Simplifood - demoralisation and chasing my Tail(wind)
I am starting to feel a bit overwhelmed by the project, and worrying about how much of the work I’m letting Claude.AI do, vs my own understanding. (This post has also been sitting around for a couple of weeks). I want to learn React as I go along, but am also really, really keen to make some visible progress on the app, so am feeling conflicted.
Leaning on Claude quite heavily, I made a start on pulling actual data from the API, and rendering it in my React components. This involved creating a custom hook and then passing the data through.
This is a diagram of my progress so far:
This felt like great progress, although I have a bit of catching up to properly understand how the service and hook work together.
I did some more learning on my React course and got a bit lost…
So I decided to take a break from React and do a bit of Tailwind dabbling. A decision that I soon regretted! I thought I could knock out a bit of CSS and make everything look a bit prettier than the text list it currently is:
With Claude’s help, I added some styles to my components.
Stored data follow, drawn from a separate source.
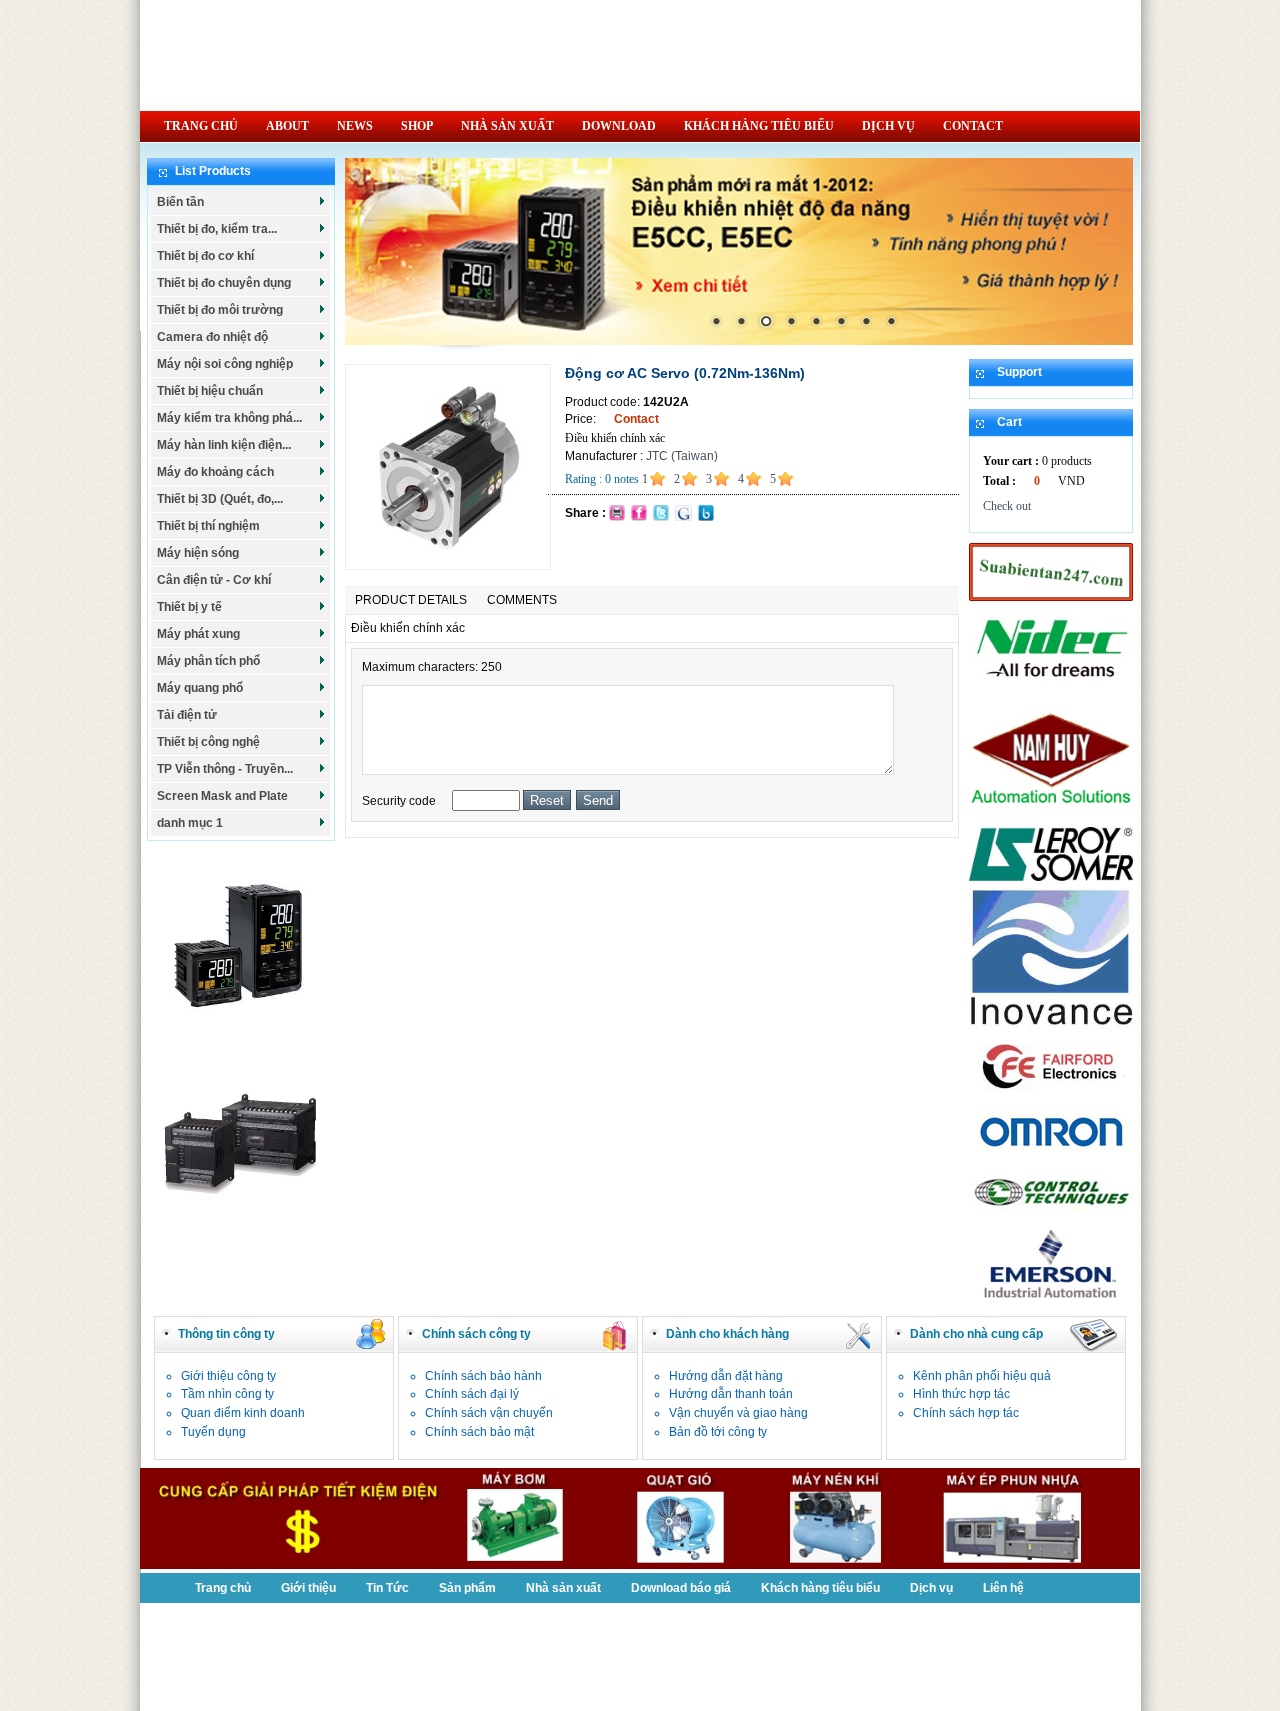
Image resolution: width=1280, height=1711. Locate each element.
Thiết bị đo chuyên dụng (224, 283)
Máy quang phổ (200, 688)
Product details (411, 600)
I went to check on them locally, and absolutely nothing had changed.
Despair
I consulted with Claude, and after a lot of back and forth, found some discrepancies with my file structure and set up. I think relying on AI for the boilerplating is all well and good up to a point… but I hadn’t really been paying attention, and it seemed to have applied a mix of methods / philosophies. I think the fact that I’m using the Tailwind gem, rather than Yarn has confused matters. It also doesn’t help that with each conversation, Claude is starting from scratch, so sometimes makes recommendations that conflict with previous implementation.
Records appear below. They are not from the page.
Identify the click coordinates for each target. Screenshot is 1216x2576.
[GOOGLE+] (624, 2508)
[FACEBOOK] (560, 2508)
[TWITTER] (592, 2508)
To provide more context, I’ve now installed “tree” with Homebrew, and am using that to generate an up to date file structure, and will keep that updated in my project area so that Claude has a bit more context and can see progress to date.
However, that still didn’t fix the issue with the styles not appearing.
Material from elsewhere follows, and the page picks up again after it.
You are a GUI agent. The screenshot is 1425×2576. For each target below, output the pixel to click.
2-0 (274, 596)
Then began the most frustrating series of conversations with Claude to date, where we would check the contents of various files, and check that things are in the right order. We would check the results of the CSS in the inspect tab. It would warn me that “Long chats cause you to reach your usage limits faster.” so I would start a new chat. And we would start the same checks again.
I started to get more efficient and ask Claude to generate a summary, that I could bring with me to the next chat, which was somewhat successful, but we were still often rechecking the same files. Sometimes for slightly different wording. I started to feel a bit like I was trying to play one of those restrictive “Text Adventure” games from the 90s where you type instructions and go through a series of doors and tunnels, (with a lot of “I don’t understand that”) and feel like you’re making extremely slow progress, but ultimately find yourself back in the same cave that you started in. Even Claude got tired of it, and said it wouldn’t speak to me for another 3 hours. (I had apparently exhausted my usage with too many screenshots of errors, or non-errors, but I think that Claude just got sick of me).
Hello, old friend (darkness … or Stack Overflow?)
So I ended up back on good old Stack Overflow. It was an infuriating problem - the styles were there in the inspect panel, but not affecting anything. Other people reported similar issues, but the things that helped them, didn’t seem to work for me.
After a bit more back and forth, of trying various things, I established that loading the Tailwind styles directly from Tailwind’s CDN worked. I had style(s)! This meant that something was failing in the build process locally. Claude reasoned that the most likely reason was the Mac Silicon architecture being incompatible with the way the gem was pre-compiling things. Loading them directly, resolved the issue, but this means that you end up with a lot of styles that you don’t need, as it loads every single one. Whereas doing a more tailored build process allows Tailwind to just pick out the styles that you’ve used.
So we scrapped the gem, and tried using Yarn again.
Success!
And finally, FINALLY, it worked.
There are still some tweaks to be made, but I’m delighted to finally have some styled components! That was an extremely painful process though, and took about 2 days to resolve.
I have a suspicion that it was some unfortunate combination of using the wrong file structure / syntax, and not necessarily my computer that was the issue. At some point I discovered that there were quite significant changes between Tailwind 3 and 4, and that most of my syntax seemed to match 3. I asked Claude about this, and it cheerfully admitted that it didn’t have access to the latest Tailwind documentation as it hadn’t been updated since it came out.
Out of curiosity, I created a super basic Rails app, and was able to get the Tailwind styles to render on that, so I don’t think it’s anything to do with my local hardware. More likely something clashing in the build process or the config being wrong due to differences between 3 and 4. However, I don’t actually mind not using the gem, so will carry on as I am now. It was a good reminder that I should be doing a bit more of my own research though, to avoid these types of mess.
I’ve also noticed that I seem to be getting less access to Claude than previously. Conversations seem to be running out faster, and I’m getting the “You’ve completely run out of messages” a lot quicker. I’m not sure if this is trying to push more people towards the “Max” subscription, but it’s a bit frustrating. On the plus side, it is making me a bit more strategic with how I use Claude, which can only be a good thing.
Next steps
- Fix the obvious issues - why are the minutes showing up as “undefined”? Where is the complexity icon?